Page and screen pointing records

_ _ _ _ _ _ _

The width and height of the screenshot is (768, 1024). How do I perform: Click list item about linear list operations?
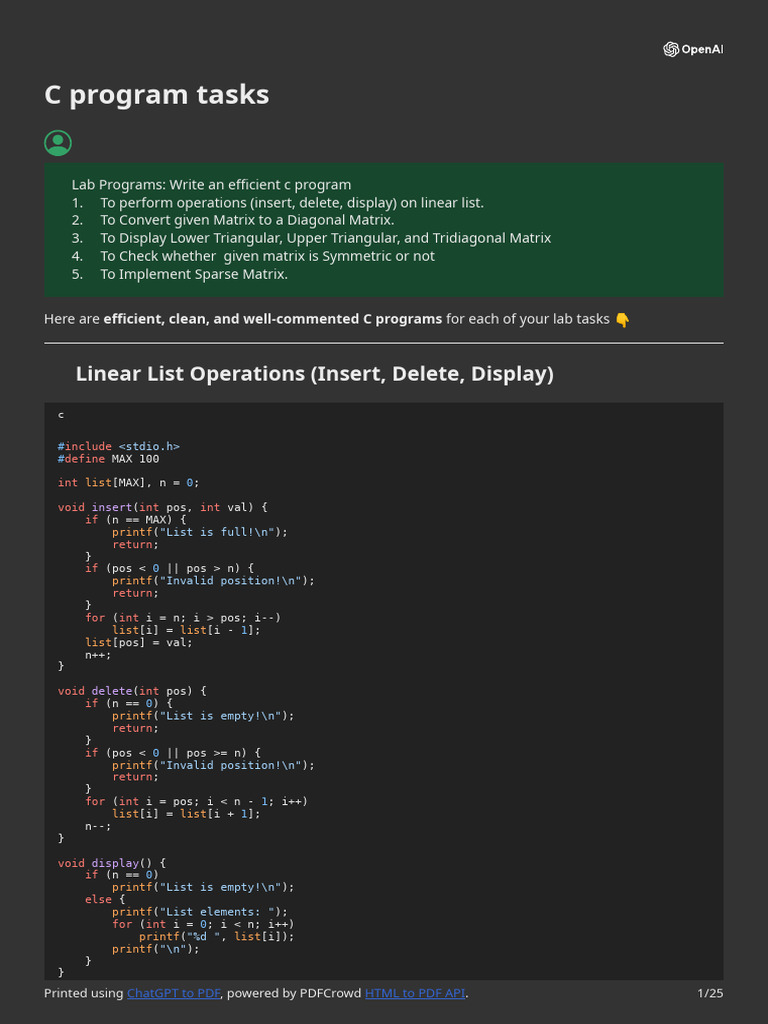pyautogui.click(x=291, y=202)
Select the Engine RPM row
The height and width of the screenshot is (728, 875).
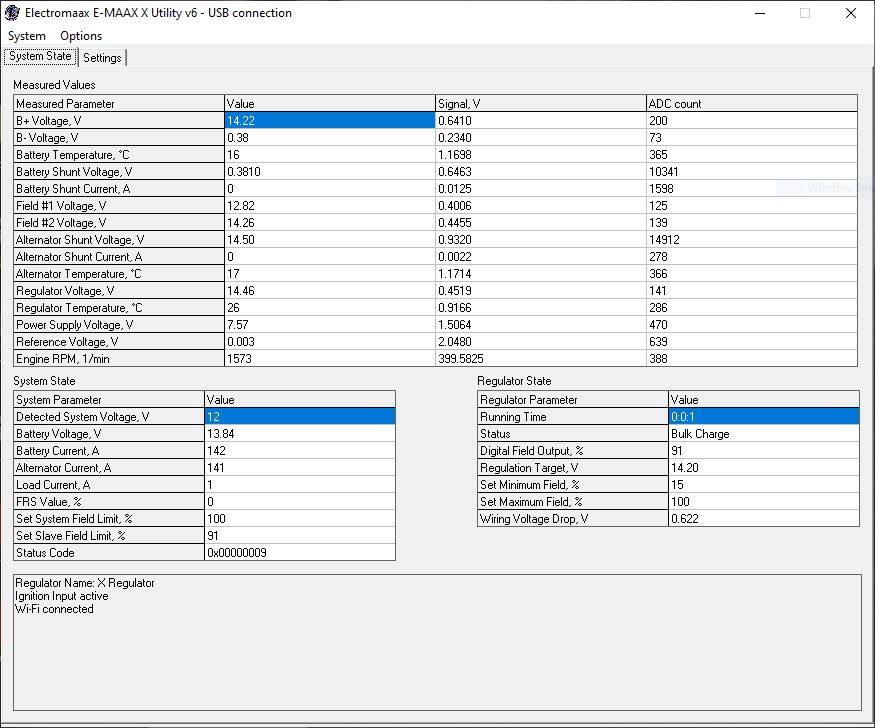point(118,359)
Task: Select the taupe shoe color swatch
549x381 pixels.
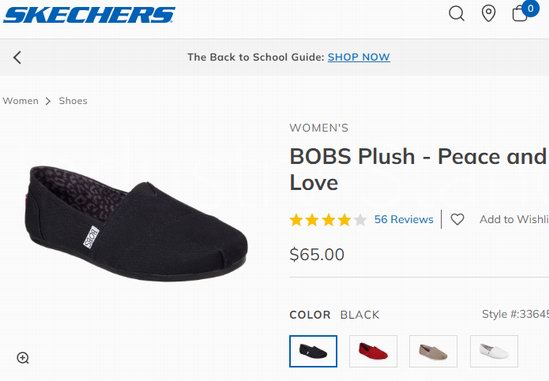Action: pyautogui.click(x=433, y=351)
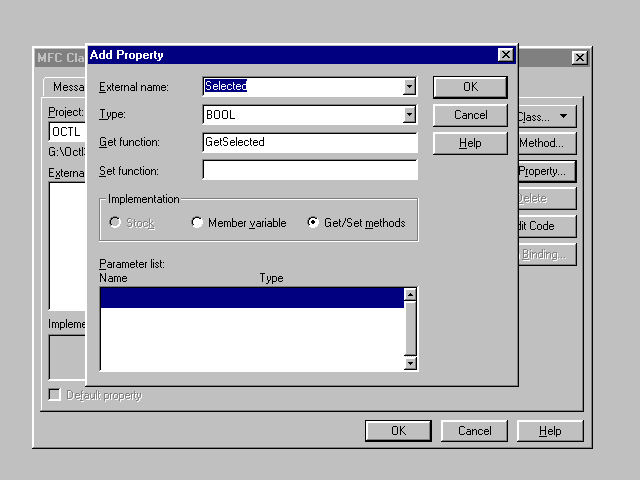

_ _ _ _ _ _ _

Count the lines in the records that contain the string "width", with case counting. Reply with the number only.

> [Solution to this problem]:
2